» **À TRAITER**
- A) Indiquez si chacune des affirmations suivantes concorde avec la fiche de l'album Seules à Berlin, en répondant par oui ou par non et en citant à l'identique les mots de la fiche qui tranchent : (i) le scénario et le dessin sont de la même personne ; (ii) Evgeniya est Allemande ; (iii) l'album compte 250 pages.
- B) Recopiez sans rien modifier le passage de la fiche de l'album Seules à Berlin qui débute par « Berlin, avril 1945. » et s'achève par « les restes d’Hitler. ».

» **DOCUMENT**
◇ ◇ ◇ ◇ ◇
SEULES À BERLIN


Seules à Berlin

Seules à Berlin
Scénario : Nicolas Juncker
Dessin : Nicolas Juncker
Éditeur : Casterman
200 pages
Prix : 25,00
Parution :  11 mars 2020
ISBN 9782203168527

Ce qu’en dit l’éditeur

Berlin, avril 1945. Ingrid est Allemande et sort de plusieurs années d’enfer sous le régime nazi. Evgeniya est Russe et vient d’arriver à Berlin avec l’armée soviétique pour authentifier les restes d’Hitler.

La première est épuisée, apeurée par les barbares qu’elle voit débarquer chez elle, tandis que la seconde, débordante de vie et de sollicitude, est intriguée par cette femme avec qui elle doit cohabiter.
◇ ◇ ◇ ◇ ◇
» **DONNÉES BRUTES**
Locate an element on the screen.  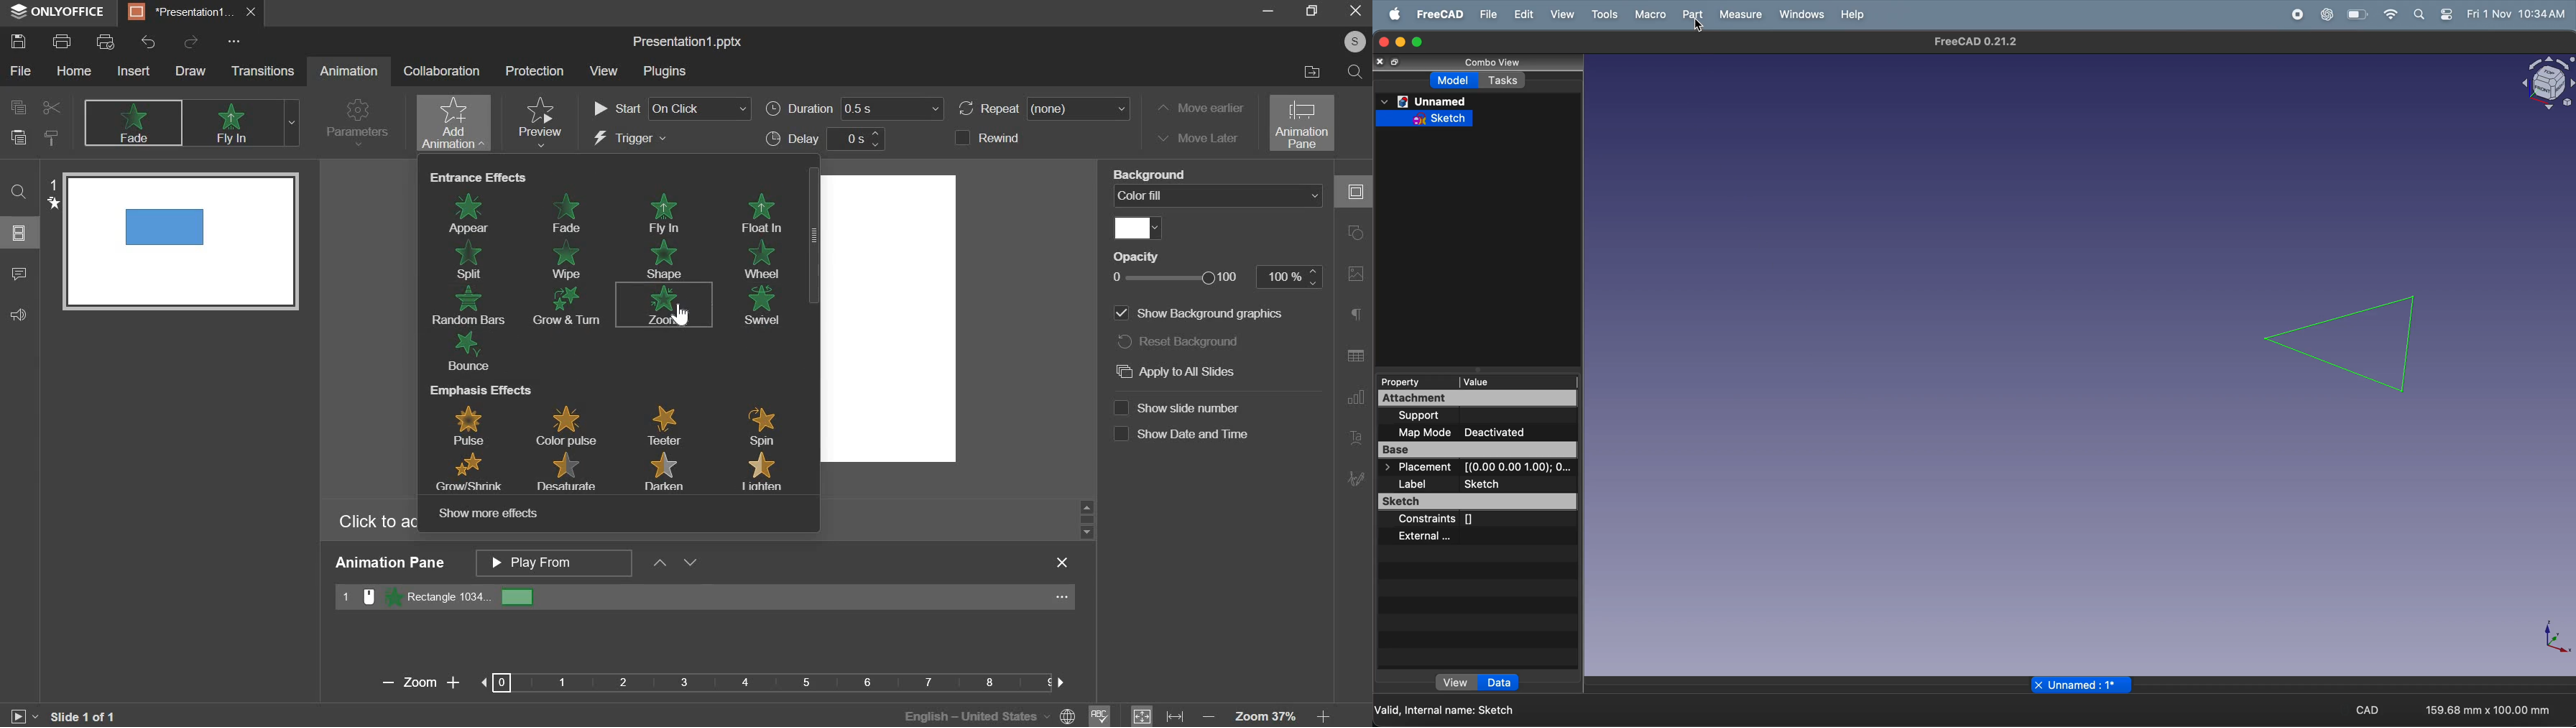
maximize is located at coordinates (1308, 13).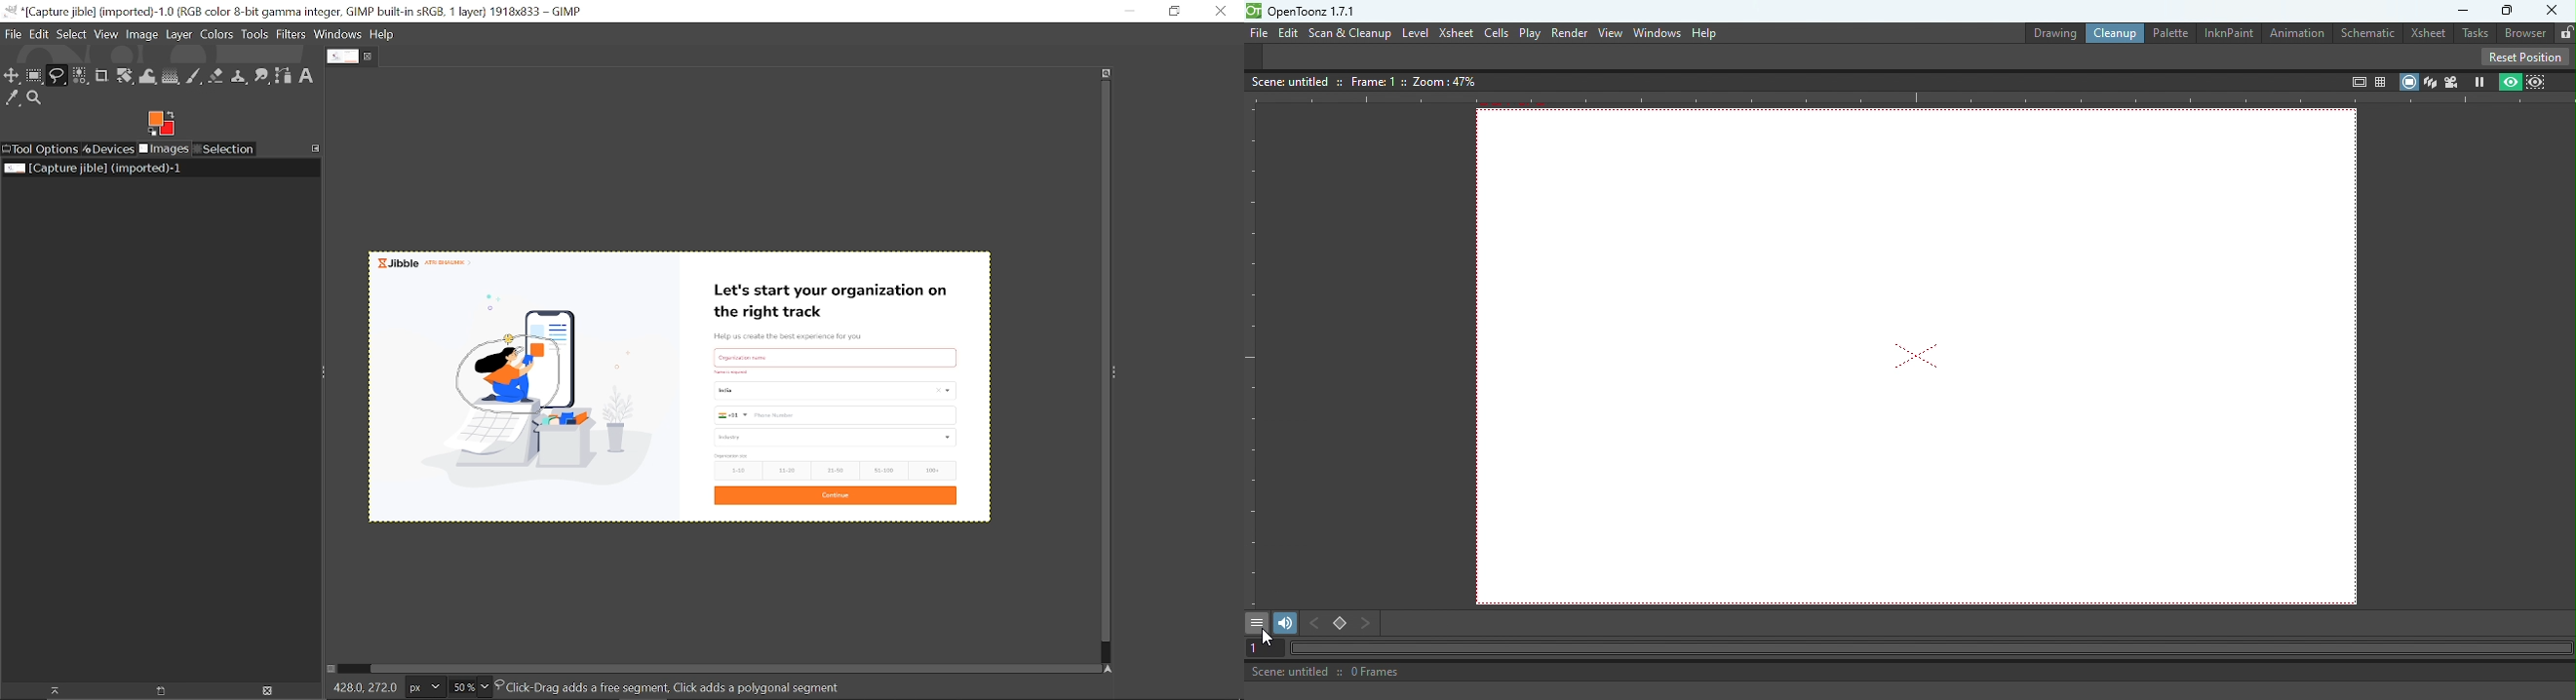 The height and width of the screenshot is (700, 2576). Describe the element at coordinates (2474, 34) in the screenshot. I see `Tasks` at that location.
◇ ◇ ◇ ◇ ◇
» **RÉSULTATS PAR CONSIGNE**
- A)
(i) Oui : « Scénario : Nicolas Juncker » et « Dessin : Nicolas Juncker ».
(ii) Non : « Evgeniya est Russe ».
(iii) Non : « 200 pages ».

- B)
Berlin, avril 1945. Ingrid est Allemande et sort de plusieurs années d’enfer sous le régime nazi. Evgeniya est Russe et vient d’arriver à Berlin avec l’armée soviétique pour authentifier les restes d’Hitler.